Com todo o material limpo, tanto a cerâmica quanto o estuque, foi necessário aplicar um consolidante para aumentar sua resistência mecânica, ou seja, introduzir em sua estrutura uma resina que ao secar proporcionasse uma dureza maior que a original, a qual, como já Já mencionamos, estava faltando. Isso foi feito mergulhando todos os fragmentos em uma solução Ir de um copolímero acrílico em baixa concentração, deixando-os neste banho por vários dias - dependendo de suas diferentes espessuras - para permitir a penetração completa. Em seguida, foram deixados para secar em um ambiente hermeticamente fechado para evitar a evaporação acelerada do solvente, que teria arrastado o material de consolidação para a superfície, deixando o núcleo fraco. Este processo é muito importante porque depois de montada a peça pesa muito e, como já não está na sua constituição original, fica mais vulnerável. Posteriormente, cada fragmento teve que ser revisto, pois muitos apresentavam trincas, às quais foi aplicado adesivo em diferentes concentrações para se conseguir uma união perfeita.

Eliminados todos os pontos fracos do material, os fragmentos foram espalhados em mesas de acordo com a parte a que correspondiam e iniciou-se a reconstrução de sua forma, unindo os fragmentos com um acetato de polivinila como adesivo. Ressalta-se que se trata de um processo muito meticuloso, pois cada fragmento deve ser perfeitamente unido de acordo com sua resistência e posição, pois isso afeta a incorporação dos últimos fragmentos. Com o decorrer do trabalho, foi complicando-se pelo peso e pelas dimensões que foi adquirindo: era muito difícil conseguir a posição correta durante a secagem do adesivo, que não é imediata. Devido ao grande peso dos braços e à suposição, a união destes ao tronco teve que ser feita com uma variante, já que eram exercidas forças que dificultavam sua adesão. Além disso, as paredes da zona da união correspondente ao tronco eram muito finas, existindo o risco de cederem quando os braços se juntassem. Por isso, foram feitas perfurações em ambas as partes e de cada lado das juntas e, aproveitando o fato dos braços possuírem um orifício em todo o seu comprimento, foram introduzidas hastes de aço inoxidável para distribuir as forças. Um adesivo mais forte foi aplicado a essas juntas para garantir, por vários meios, uma ligação duradoura.

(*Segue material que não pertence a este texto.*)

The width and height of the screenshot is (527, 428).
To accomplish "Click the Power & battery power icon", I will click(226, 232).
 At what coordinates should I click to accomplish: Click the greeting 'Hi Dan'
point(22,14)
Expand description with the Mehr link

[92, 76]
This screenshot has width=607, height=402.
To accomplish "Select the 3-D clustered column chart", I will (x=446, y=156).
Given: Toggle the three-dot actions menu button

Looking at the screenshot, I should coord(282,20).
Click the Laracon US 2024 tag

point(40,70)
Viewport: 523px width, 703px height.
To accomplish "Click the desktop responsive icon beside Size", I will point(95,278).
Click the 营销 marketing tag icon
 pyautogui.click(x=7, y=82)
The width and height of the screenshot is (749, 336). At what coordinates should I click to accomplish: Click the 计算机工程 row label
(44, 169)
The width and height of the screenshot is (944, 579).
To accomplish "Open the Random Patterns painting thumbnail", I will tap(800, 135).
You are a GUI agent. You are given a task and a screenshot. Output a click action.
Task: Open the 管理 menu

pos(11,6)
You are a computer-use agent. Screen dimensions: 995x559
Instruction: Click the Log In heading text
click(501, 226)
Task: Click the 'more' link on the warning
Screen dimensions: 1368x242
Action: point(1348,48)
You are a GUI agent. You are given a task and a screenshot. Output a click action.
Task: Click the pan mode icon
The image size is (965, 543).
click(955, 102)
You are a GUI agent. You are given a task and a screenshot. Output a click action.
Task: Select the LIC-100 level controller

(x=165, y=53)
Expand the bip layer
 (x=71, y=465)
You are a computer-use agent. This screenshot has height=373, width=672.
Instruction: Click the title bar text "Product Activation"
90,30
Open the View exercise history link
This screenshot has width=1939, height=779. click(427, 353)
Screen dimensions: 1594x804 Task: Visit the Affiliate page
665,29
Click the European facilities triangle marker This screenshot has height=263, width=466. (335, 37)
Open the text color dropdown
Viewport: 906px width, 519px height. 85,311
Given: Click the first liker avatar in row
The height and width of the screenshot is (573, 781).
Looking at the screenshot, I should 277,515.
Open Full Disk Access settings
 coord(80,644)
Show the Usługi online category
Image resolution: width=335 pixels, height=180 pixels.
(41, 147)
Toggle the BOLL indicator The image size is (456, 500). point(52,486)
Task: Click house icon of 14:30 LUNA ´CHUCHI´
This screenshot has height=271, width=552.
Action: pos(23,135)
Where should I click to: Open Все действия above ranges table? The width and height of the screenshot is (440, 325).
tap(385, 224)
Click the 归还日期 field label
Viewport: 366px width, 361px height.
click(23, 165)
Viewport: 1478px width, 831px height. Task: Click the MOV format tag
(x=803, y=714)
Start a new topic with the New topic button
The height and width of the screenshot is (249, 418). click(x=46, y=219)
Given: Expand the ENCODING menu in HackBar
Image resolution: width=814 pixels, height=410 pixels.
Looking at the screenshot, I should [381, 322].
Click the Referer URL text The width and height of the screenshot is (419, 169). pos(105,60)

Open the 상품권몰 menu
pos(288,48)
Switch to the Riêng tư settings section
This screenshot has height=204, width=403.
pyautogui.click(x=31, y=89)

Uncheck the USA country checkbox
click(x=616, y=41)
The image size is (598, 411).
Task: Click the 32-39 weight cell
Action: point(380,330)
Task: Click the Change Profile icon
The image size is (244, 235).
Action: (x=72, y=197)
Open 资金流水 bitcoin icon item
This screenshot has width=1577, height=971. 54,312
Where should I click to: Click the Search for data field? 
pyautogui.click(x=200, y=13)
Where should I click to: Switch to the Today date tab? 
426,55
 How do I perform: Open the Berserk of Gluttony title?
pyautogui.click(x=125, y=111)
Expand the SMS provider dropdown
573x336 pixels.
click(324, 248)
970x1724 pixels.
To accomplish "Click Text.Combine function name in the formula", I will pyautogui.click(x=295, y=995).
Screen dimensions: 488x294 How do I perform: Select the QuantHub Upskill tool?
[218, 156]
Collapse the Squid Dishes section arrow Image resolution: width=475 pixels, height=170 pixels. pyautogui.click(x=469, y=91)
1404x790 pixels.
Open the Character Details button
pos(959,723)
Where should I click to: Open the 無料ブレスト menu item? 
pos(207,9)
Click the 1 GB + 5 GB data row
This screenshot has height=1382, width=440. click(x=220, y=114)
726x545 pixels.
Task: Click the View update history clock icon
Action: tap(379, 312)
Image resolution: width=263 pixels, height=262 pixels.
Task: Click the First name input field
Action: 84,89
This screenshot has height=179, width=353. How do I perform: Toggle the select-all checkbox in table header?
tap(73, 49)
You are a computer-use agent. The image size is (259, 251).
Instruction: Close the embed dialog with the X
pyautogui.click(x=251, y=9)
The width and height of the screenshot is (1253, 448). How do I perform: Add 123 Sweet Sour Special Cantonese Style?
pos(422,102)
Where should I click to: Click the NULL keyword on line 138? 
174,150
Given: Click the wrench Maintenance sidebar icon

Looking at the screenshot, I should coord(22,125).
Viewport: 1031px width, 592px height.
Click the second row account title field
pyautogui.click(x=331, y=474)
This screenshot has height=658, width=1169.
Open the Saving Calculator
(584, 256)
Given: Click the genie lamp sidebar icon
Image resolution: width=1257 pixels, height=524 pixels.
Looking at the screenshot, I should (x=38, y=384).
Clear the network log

Recuperada a forma integral das esculturas, as peças faltantes - que eram as menores - foram substituídas e todas as juntas foram reparadas com pasta à base de fibra cerâmica, caulim e polivinil acetal. Esta tarefa foi realizada com o duplo propósito de aumentar a resistência estrutural e ao mesmo tempo ter uma base para a posterior aplicação de cor nessas linhas de quebra, conseguindo assim a ligação visual de todos os fragmentos quando observados a uma distância de exposição normal. Por fim, os estuques que haviam sido separados no momento do resgate foram colocados no lugar.

Como as peças não se sustentam sozinhas, foi projetada para ser exposta uma estrutura interna de hastes de aço inoxidável e chapas de metal colocadas nos pontos de junção dos embons, de forma que as pontas suportem a estrutura distribuindo os grandes peso e fixação em uma base.

Por fim, graças ao trabalho realizado, as esculturas foram expostas no Museu. Podemos agora apreciar, por meio do conhecimento técnico e da sensibilidade do artista, o que a guerra, o poder e o orgulho de um grande império significaram para os astecas.